__Problem a__. Decide whether each statement below agrees with the passage on Arthur Laban Bates: (i) Bates graduated from Allegheny College in 1880; (ii) Bates served as city solicitor of Meadville from 1884 to 1896; (iii) Bates attended the International Peace Conference in Rome in 1905. Answer yes or no for each, and quote the deciding words of the passage.

__Page extract__.
▼

Arthur Laban Bates (June 6, 1859 – August 26, 1934) was a Republican politician, lawyer, and businessman from the state of Pennsylvania. Born in Meadville, Pennsylvania, he was the nephew of John Milton Thayer, a U.S. Senator and Governor of Nebraska. Bates received his early education through tutors before graduating from Allegheny College in 1880. He studied law and was admitted to the bar in 1882, later attending Oxford University in England from 1882 to 1883.

Bates began practicing law in Meadville in 1884 and also ventured into newspaper publishing in 1899. He served as the city solicitor of Meadville from 1889 to 1896. His political career took off when he was elected to the United States House of Representatives as a Republican to the Fifty-seventh and to the five succeeding Congresses. During his time in Congress, he represented Pennsylvania's 26th district and was involved in international diplomacy, attending the International Peace Conference in Brussels in 1905 and Rome in 1911.

▲

__The data__.
▼

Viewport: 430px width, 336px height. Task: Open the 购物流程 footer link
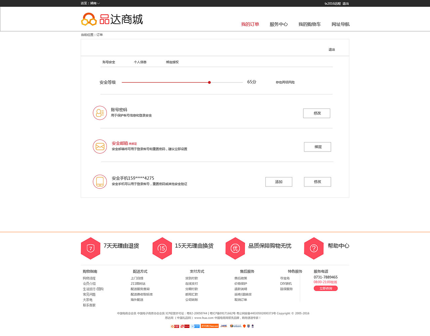[x=89, y=278]
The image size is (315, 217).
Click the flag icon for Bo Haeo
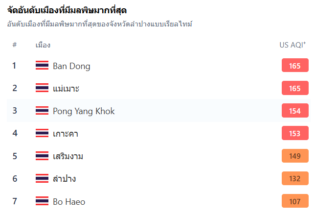point(42,201)
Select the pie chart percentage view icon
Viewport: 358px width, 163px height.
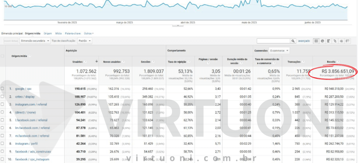tap(322, 41)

▲

__Problem b__. Put the part of the rows that opens with the line containing "Select the pie chart percentage view icon" and continues through the end of the rows into a numbered list. Skip blank lines and leave the pictures out.

__Exercise response a__.
(i) Yes: "graduating from Allegheny College in 1880"
(ii) No: "He served as the city solicitor of Meadville from 1889 to 1896."
(iii) No: "attending the International Peace Conference in Brussels in 1905 and Rome in 1911"

__Exercise response b__.
1. Select the pie chart percentage view icon
2. Viewport: 358px width, 163px height.
3. tap(322, 41)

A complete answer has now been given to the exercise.